TRIBUNNEWS.COM - Presiden Rusia, Vladimir Putin mengisyaratkan perang Rusia-Ukraina kemungkinan akan segera berakhir setelah muncul perkembangan baru dalam upaya diplomatik antara Moskow dan Kyiv.
Al Jazeera melaporkan Putin untuk pertama kalinya menyatakan terbuka bertemu Presiden Ukraina Volodymyr Zelensky di negara ketiga jika kesepakatan damai jangka panjang berhasil dicapai.

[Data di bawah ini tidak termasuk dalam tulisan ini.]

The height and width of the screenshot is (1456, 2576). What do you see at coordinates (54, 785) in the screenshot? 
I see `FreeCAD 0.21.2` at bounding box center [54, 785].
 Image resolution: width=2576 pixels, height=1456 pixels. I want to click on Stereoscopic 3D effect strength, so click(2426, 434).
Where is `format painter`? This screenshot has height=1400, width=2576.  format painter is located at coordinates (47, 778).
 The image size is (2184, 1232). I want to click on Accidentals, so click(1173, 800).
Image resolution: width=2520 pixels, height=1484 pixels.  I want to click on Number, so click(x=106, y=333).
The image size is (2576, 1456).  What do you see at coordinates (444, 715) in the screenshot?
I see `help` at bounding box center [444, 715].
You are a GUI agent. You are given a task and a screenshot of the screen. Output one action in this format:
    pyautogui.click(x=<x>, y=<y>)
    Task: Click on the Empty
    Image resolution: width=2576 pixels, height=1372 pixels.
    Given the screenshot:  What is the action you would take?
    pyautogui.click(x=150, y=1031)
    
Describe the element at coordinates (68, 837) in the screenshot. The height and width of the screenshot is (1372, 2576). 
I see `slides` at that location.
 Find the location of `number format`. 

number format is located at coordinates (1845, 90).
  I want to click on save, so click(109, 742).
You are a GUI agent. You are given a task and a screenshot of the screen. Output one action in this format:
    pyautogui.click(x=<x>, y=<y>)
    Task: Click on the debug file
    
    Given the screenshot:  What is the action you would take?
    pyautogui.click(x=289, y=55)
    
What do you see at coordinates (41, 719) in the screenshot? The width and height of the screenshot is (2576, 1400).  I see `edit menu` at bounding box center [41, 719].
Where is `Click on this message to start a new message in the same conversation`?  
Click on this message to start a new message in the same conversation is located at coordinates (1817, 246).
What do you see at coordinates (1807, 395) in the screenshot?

Pernyataan tersebut disampaikan Putin pada Sabtu (10/5/2026), beberapa jam setelah parade Hari Kemenangan Rusia di Moskow yang tahun ini berlangsung lebih sederhana dibanding tahun-tahun sebelumnya.
Dalam pidatonya, Putin kembali menegaskan Rusia akan memenangkan perang di Ukraina.
“Kemenangan selalu dan akan selalu menjadi milik kita,” ujar Putin di Lapangan Merah Moskow seperti dikutip Reuters.
Namun di balik pidato bernada keras itu, Putin juga memberi sinyal baru terkait peluang perdamaian.
“Saya rasa masalah ini akan segera berakhir,” katanya kepada wartawan.
Putin juga menyatakan dirinya bersedia bertemu Zelensky di negara ketiga, tetapi hanya jika sudah ada rancangan kesepakatan damai komprehensif.
“Pertemuan di negara ketiga dimungkinkan, tetapi hanya setelah perjanjian damai jangka panjang diselesaikan,” ujar Putin.
Gencatan Senjata dan Tukar Tahanan
Pernyataan Putin muncul di tengah dimulainya gencatan senjata tiga hari antara Rusia dan Ukraina.
Baca juga: 5 Populer Internasional: Gencatan Senjata 3 Hari Rusia-Ukraina - Penumpang Hondius Takut Dikucilkan
Reuters melaporkan Presiden Amerika Serikat Donald Trump sebelumnya mengumumkan Rusia dan Ukraina sepakat menghentikan aktivitas militer sementara mulai Sabtu hingga Senin.
Kesepakatan itu juga mencakup pertukaran 1.000 tahanan dari masing-masing pihak.
Trump menyebut perkembangan tersebut sebagai peluang menuju akhir perang yang telah berlangsung lebih dari empat tahun.
“Semoga ini menjadi awal dari akhir perang yang sangat panjang, mematikan, dan sengit,” tulis Trump di Truth Social.